(Dataset entries)
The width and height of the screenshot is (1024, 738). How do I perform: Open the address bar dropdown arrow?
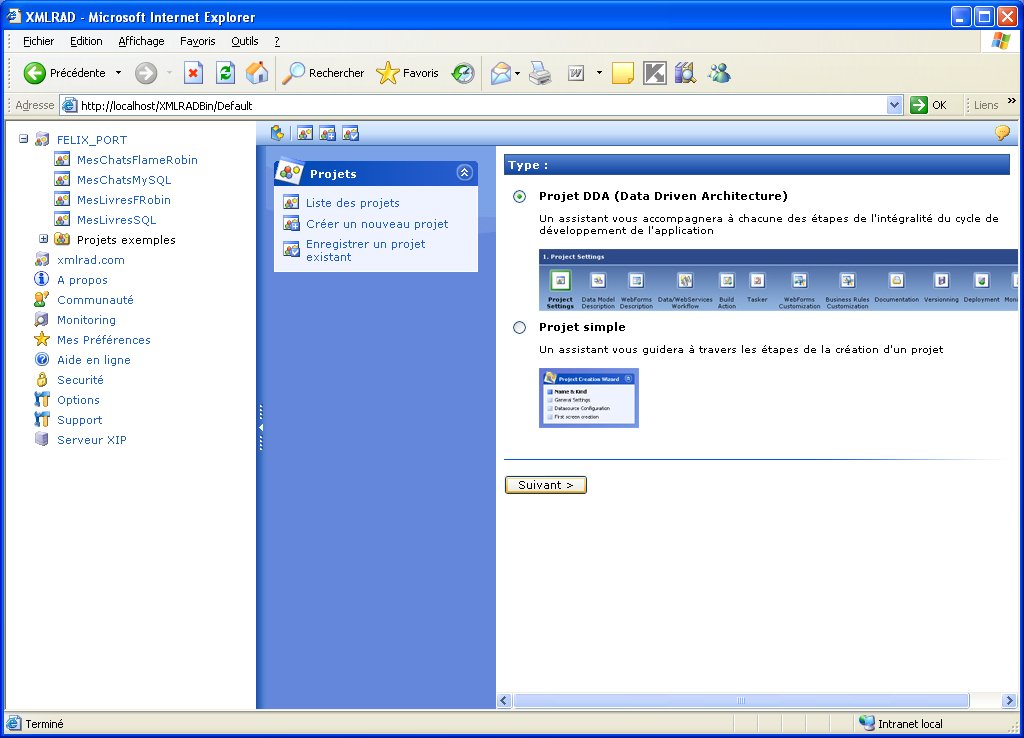point(894,105)
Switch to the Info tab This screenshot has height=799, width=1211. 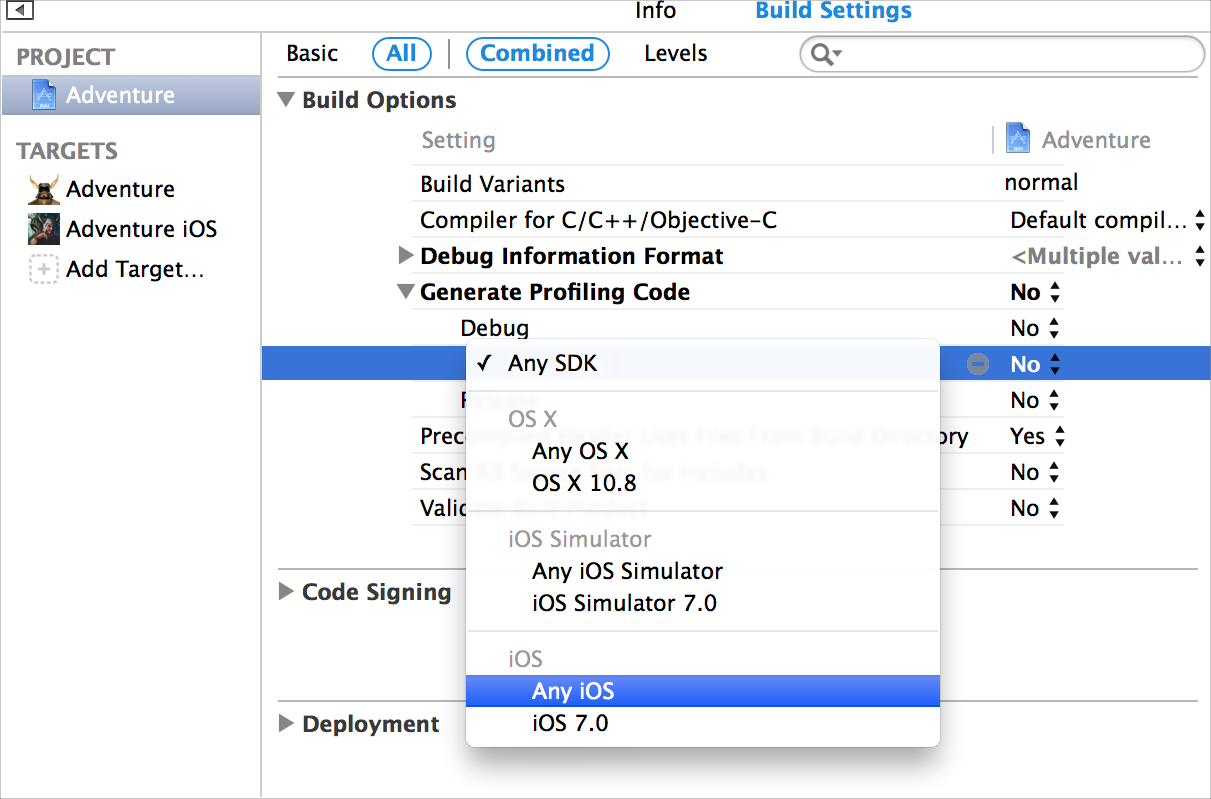pos(655,12)
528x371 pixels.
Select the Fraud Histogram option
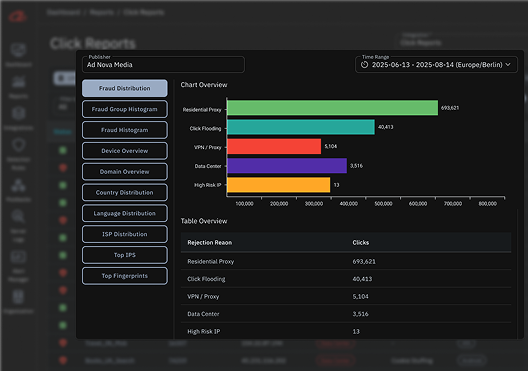(x=125, y=130)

→ Stated problem
Output the lines of the records from the one containing "528x371 pixels." through the end of the records, inclusive, as a numbered list, omitting the pictures.

→ Output for this exercise
1. 528x371 pixels.
2. Select the Fraud Histogram option
3. (x=125, y=130)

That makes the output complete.